Aslında normalde bana böyle bir cümle kursaydı kafasını kırardım. Ama kilo almamın ve fazla yememin elimde olmadığını bilmiyordu. Umarım bu kez söyleyebilirdim.

"Çok mu belli oluyor ya?" Dudaklarımı büzüp sordum.

Taptığım o gülümsemesini bana sundu. "Çok değil hafif almışsın. Ama sana yakışıyor."

Salak ya.

"Aslında Baekhyun seninle başka bir şey konuşacağım."

"Evet hayatım söyle." Meraklandım, çünkü gülüşürken birden ciddileşerek bu konuyu açtı.

"Ben dün şirketten dönünce Youngmi ile konuşmayı amaçlıyordum. Ama eve girdiğimde onu çok kötü bir halde gördüm. Sonra hemen hastaneye götürdüm. Tahliller falan derken geç oldu saat. Aklıma gelince de sana haber verdim işte. Çok endişelendim onun için. Her ne kadar birbirimizi sevmiyor olsakta ona değer veriyorum.Anlıyorsun değil mi? Zaten ilaçlarını aldıktan sonra daha iyi oldu. Ondan sonrada senin yanına geldim. Ama en yakın zamanda onunla konuşacağım. İnan bana.
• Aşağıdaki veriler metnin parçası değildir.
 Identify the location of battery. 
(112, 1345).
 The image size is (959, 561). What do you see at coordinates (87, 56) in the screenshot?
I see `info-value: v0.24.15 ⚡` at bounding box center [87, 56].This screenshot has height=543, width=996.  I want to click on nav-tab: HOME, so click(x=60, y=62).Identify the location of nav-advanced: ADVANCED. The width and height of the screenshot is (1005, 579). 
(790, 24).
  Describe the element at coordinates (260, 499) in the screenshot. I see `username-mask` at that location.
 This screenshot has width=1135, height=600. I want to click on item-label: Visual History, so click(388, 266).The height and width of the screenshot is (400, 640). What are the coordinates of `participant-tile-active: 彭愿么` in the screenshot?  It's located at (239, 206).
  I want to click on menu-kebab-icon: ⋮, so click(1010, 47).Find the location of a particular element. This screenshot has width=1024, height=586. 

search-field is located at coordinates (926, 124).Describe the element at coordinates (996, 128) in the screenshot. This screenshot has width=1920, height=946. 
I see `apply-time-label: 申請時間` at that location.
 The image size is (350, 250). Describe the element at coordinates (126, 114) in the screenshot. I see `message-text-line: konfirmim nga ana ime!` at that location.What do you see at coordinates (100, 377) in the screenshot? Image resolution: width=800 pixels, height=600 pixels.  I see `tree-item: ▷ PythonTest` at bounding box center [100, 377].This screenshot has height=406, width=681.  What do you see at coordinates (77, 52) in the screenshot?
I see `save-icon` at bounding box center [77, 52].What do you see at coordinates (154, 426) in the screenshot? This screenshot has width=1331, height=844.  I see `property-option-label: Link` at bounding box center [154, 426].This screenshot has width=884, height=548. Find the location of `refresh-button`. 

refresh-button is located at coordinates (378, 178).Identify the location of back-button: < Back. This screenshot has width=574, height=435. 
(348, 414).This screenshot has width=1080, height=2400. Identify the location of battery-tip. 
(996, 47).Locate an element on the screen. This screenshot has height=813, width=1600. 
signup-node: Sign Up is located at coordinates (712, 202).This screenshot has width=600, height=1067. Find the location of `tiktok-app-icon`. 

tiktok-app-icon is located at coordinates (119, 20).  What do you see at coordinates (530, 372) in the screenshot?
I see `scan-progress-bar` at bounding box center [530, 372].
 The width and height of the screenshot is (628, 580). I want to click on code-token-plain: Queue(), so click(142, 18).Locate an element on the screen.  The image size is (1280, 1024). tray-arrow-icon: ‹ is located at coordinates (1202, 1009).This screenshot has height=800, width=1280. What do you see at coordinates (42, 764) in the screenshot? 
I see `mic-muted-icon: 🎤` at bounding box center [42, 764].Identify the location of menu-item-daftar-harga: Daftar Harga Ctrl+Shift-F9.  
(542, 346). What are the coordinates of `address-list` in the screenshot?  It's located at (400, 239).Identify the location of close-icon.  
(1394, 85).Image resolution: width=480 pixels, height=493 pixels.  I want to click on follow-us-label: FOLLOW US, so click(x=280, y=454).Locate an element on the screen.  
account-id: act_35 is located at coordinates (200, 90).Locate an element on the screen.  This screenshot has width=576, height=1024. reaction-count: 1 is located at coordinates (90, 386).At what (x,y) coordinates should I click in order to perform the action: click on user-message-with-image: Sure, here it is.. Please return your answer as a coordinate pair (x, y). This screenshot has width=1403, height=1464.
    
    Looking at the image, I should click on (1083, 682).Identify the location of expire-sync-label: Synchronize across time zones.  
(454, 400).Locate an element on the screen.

Hemen benden vazgeçme lütfen."

Ağlayacak gibi oldum, ama kendimi tutmaya çalıştım. Böyle zamanlarda beni ne kadar sevdiğini gerçekten anlıyordum. Beni kaybetmekten çok korkuyordu. Bende onu kaybetmekten fazlasıyla korkuyordum.

"Ne vazgeçmesinden bahsediyorsun? Uzun zamandır bekliyorum. Bir kaç gün daha bekleyebiliriz değil mi? Ayrıca kadın hastalanmış. Onu neden hastaneye götürdün diye kızacak değilim Chanyeol. Sağlık çoğu şeyden önemlidir."

Elimle masanın üzerinde olan ellerini okşadıktan sonra yemeğe kaldığımız yerden devam ettik. Gülüşmelerimiz mutfağa yayılıyordu. Aklıma gelen fikirle masadan kalkıp odama gittim. Dolabımdan aradığım şeyi buldum ve mutfağa geri döndüm. Artık ona bu konudan bahsetmeliydim.

"Chanyeol benimde seninle konuşmak istediğim çok önemli bir konu var."

"Neymiş o bakalım?"

"Şey-" cümlemi Chanyeol'ün çalan telefonu kesti.

"Bir dakika bebeğim." Telefonunu alıp açtı.

"Efendim. Dışardayım. Öğleden sonra gelirim. Sen nasılsın iyi oldun mu? Kahvaltı yaptın mı peki? Neden? Tamam ben geliyorum. İlaçlarını içmen gerekli." Konuştuğu kişi sanırım Youngmiydi. Ona belliki çok heyecan verici bir şey söylemiş olmalı ki, Chanyeol'ün gözleri kocaman açıldı. Montunu aldı ve bana hafif bir öpücük verip evden çıktı.

Asla o kadına kızgın olmadım. Çünkü onun bir suçu yok. Çoğunlukla suçun bende olduğunu düşünüyorum. Ne demeye evli bir adamla ilişki yaşamaya çalışıyordum ki? Başıma bunların geleceğini bilmiyor muydum sanki? Ona olan aşkımla kafayı bu kadar yemiş olduğuma inanamıyorum.

Elimdeki kağıtla masada bir başıma kalmıştım. Gözlerimdeki yaşlarla kağıda baktım bir süre. Belki o olmasaydı. Bu ilişkiyi bitirebilirdim. Çünkü son zamanlarda fazla acı çekmeye başlamıştım. İlk zamanlarda evli olmasını fazla kafama takmıyordum. Hamile olduğumu oğrendiğimden beri onun sadece benim olmasını istiyordum. Sadece benim eşim ve sadece benim çocuğumun babası olmasını istiyordum. Umarım en azından ben doğru kararı veriyorumdur.

Sadece bu özel sabahı biraz daha özel yapmak istemiştim.Ona bebeğimizin ilk ultrason fotoğraflarını gösterecektim. Yani en azından beş dakika daha geç çıksaydı.